M&S seems to be rarely out of the news at the moment and with its full-year results due on Wednesday, that situation is unlikely to change. But on Tuesday, after its news of further planned store closures, the analysts at research firm GlobalData said its leading position is under threat.
Maureen Hinton, GlobalData’s group retail research director, said: “Marks & Spencer has dominated the UK clothing market for decades, but its lead as number one is perilously close to being lost to Primark.” And she believes its lower-priced rival could take over at some point during this year if its store closures aren’t countered by fast growth online.
“The closure of yet more [M&S] stores will hasten the decline unless it can shift the lost sales to its online channel and transfer to its other stores,” she added. “But it also has to start growing total non-food sales to stem the overall decline.”
M&S’s share of the UK clothing market has been on a downward trajectory for more than two decades since its sales and profits declines began back in the late 1990s.
It reached its largest ever share of the UK market in 1997, with 13.5%. That share had declined to 9.7% a decade ago but is now an even lower 7.6%, according to GlobalData’s 2018 estimate.
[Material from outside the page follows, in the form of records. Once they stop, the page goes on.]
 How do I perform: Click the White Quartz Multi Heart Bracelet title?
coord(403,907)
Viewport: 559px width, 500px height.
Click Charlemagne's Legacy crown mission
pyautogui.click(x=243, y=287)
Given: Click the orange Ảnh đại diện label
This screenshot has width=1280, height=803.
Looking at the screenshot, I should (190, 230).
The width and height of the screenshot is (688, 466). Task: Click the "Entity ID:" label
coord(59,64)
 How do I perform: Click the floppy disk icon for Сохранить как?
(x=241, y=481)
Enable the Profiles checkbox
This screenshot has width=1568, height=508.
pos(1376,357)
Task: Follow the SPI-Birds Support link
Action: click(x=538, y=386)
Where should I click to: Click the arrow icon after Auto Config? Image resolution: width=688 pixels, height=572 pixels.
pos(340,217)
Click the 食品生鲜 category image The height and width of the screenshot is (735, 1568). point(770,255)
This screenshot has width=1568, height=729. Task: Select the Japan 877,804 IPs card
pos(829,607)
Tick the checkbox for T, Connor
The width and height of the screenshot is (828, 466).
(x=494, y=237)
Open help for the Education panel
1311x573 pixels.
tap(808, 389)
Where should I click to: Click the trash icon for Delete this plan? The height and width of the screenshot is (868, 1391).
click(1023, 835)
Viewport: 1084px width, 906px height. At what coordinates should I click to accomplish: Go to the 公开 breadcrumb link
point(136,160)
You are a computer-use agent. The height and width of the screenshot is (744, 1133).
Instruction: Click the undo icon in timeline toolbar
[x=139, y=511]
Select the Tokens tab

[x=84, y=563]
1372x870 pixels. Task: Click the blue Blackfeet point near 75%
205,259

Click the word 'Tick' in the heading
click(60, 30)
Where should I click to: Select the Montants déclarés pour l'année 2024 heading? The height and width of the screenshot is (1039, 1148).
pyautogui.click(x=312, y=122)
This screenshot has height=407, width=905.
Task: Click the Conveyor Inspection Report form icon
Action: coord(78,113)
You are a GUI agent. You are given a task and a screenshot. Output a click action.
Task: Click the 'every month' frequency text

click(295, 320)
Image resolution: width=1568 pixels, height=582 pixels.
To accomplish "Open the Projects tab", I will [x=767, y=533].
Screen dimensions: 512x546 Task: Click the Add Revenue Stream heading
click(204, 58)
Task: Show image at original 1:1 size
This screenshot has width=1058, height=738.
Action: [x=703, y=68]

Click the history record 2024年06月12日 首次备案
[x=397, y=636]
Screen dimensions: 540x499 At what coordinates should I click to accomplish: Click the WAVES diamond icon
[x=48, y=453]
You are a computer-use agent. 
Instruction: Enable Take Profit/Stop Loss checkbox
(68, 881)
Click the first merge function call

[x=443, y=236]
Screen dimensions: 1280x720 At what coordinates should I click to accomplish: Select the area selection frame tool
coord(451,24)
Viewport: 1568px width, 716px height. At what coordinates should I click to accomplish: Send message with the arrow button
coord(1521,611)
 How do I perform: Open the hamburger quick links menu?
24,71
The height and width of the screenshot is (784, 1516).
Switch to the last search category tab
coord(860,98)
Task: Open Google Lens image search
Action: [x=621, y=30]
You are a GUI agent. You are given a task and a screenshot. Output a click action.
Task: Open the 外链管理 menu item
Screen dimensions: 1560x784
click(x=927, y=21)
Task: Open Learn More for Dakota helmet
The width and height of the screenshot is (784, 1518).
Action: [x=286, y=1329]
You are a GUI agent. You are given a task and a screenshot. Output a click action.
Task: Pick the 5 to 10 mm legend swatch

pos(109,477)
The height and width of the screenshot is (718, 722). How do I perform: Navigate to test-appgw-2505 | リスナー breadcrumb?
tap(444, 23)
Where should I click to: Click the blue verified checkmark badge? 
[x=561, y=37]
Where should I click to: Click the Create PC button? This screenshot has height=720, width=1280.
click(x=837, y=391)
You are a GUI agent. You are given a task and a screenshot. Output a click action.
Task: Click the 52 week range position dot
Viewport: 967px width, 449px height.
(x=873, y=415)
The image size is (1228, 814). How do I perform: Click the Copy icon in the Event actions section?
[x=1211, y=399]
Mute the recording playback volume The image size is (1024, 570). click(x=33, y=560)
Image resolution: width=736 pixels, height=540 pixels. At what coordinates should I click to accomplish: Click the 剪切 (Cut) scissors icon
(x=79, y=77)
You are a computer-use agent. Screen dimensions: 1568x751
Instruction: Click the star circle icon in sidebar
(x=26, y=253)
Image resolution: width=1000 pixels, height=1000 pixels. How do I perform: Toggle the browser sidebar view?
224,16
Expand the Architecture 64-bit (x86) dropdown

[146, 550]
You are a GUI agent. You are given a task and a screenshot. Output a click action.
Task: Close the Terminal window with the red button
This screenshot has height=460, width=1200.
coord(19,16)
Primark, which was on only 4.4% in 2008 is now snapping at M&S’s heels on an estimated 7%.
But while M&S has suffered from growing rivals winning market share, the process has also hurt other well-established players. Next, on 6.6%, is down from a 6.7% share in 2008, Arcadia on 3.8% is down from 5.3%, and Debenhams is down from 3.3% to 2.7%.
Asda’s share has remained flat at 3.5% over the period, but elsewhere, it’s a picture of growth. GlobalData said that TK Maxx has risen from 2.2% to an estimated 3.1% in the last 10 years while Tesco is up to 2.9% from 2.5%, JD Sports is up to 2.7% from 1.1% and Sports Direct is on 2.4%, up from 1.3%.